§ **Assignment**
Provide a verbatim copy of all the records below, leaving the images out.

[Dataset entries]
----------------------------------------

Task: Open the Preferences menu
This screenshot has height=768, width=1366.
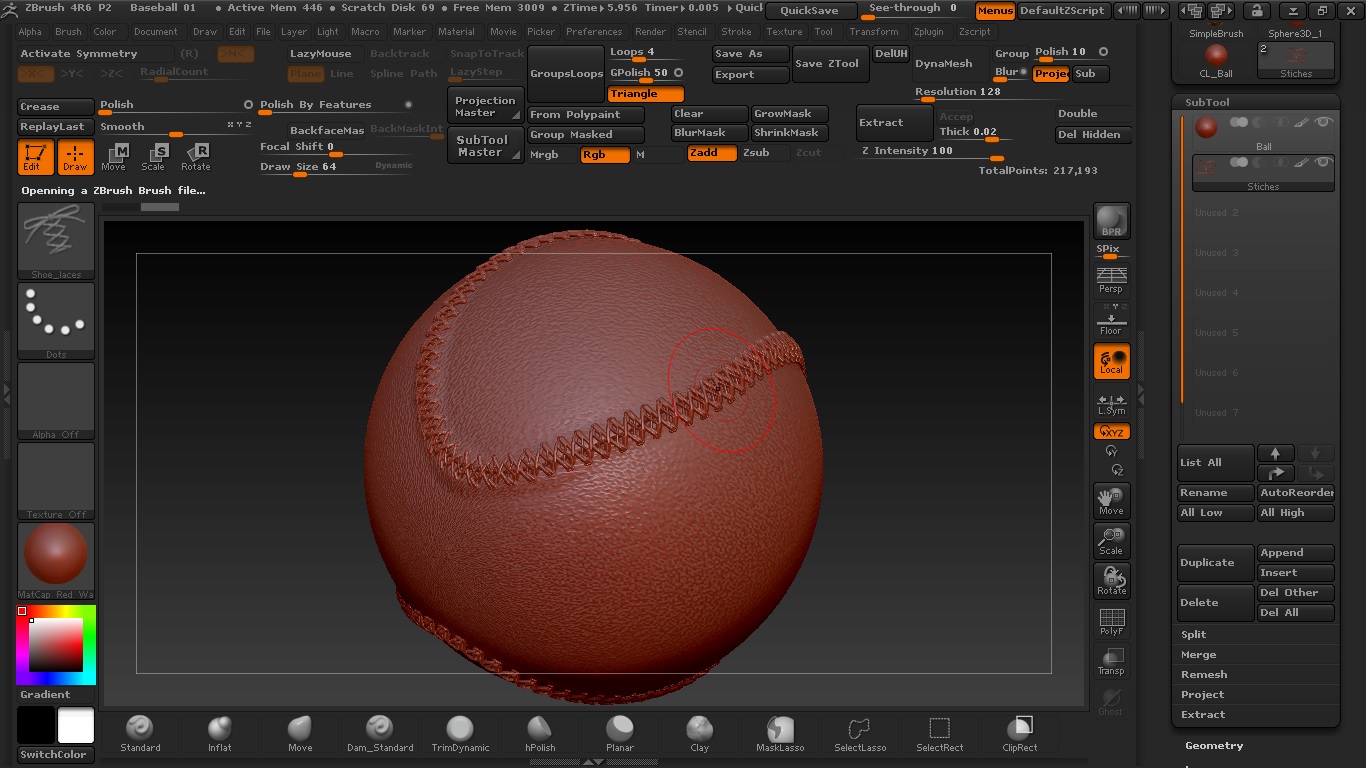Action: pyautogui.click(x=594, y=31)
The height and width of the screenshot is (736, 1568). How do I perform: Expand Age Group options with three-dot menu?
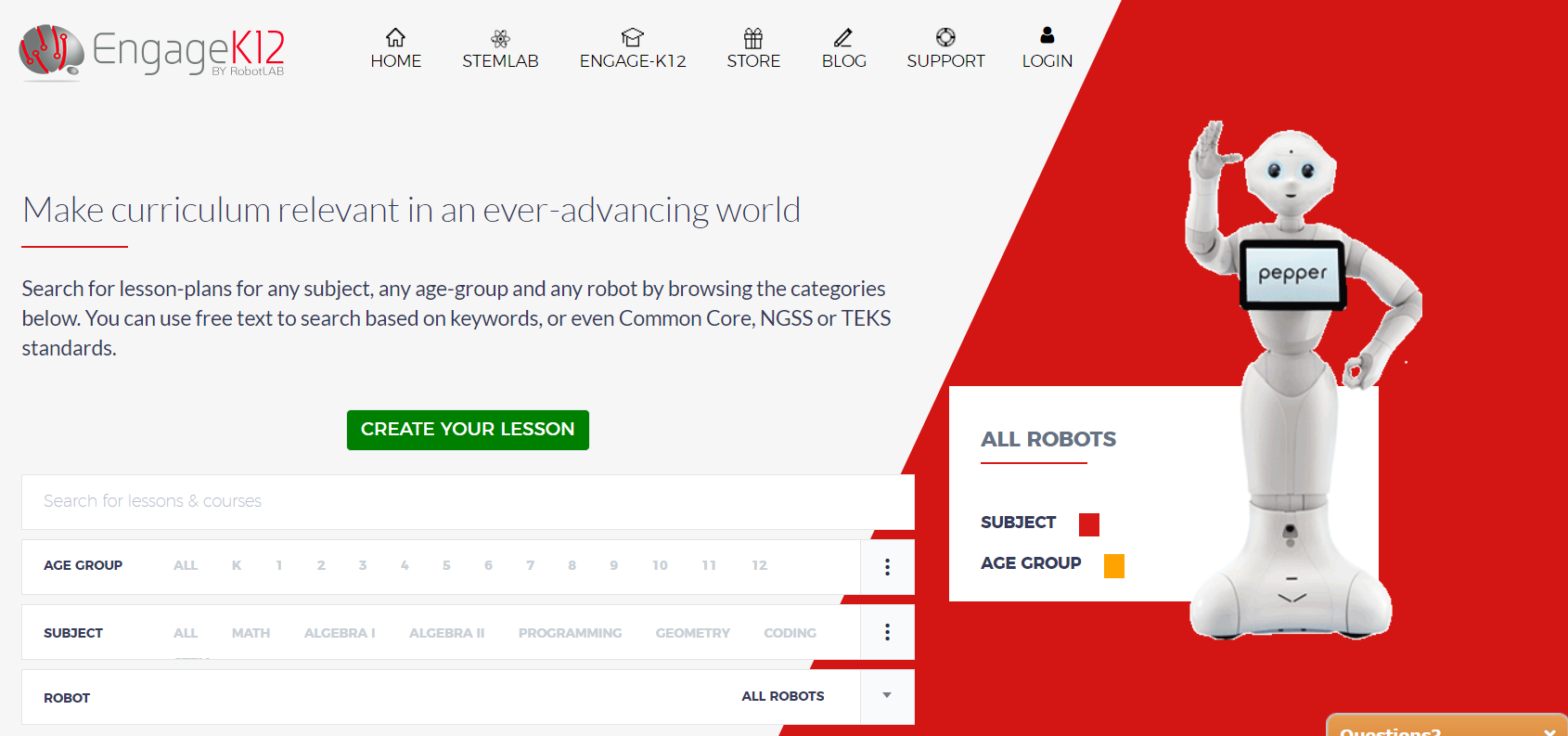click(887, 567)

----------------------------------------

§ **Reply**
Task: Open the Preferences menu
This screenshot has height=768, width=1366.
Action: pyautogui.click(x=594, y=31)
The height and width of the screenshot is (736, 1568). How do I perform: Expand Age Group options with three-dot menu?
click(887, 567)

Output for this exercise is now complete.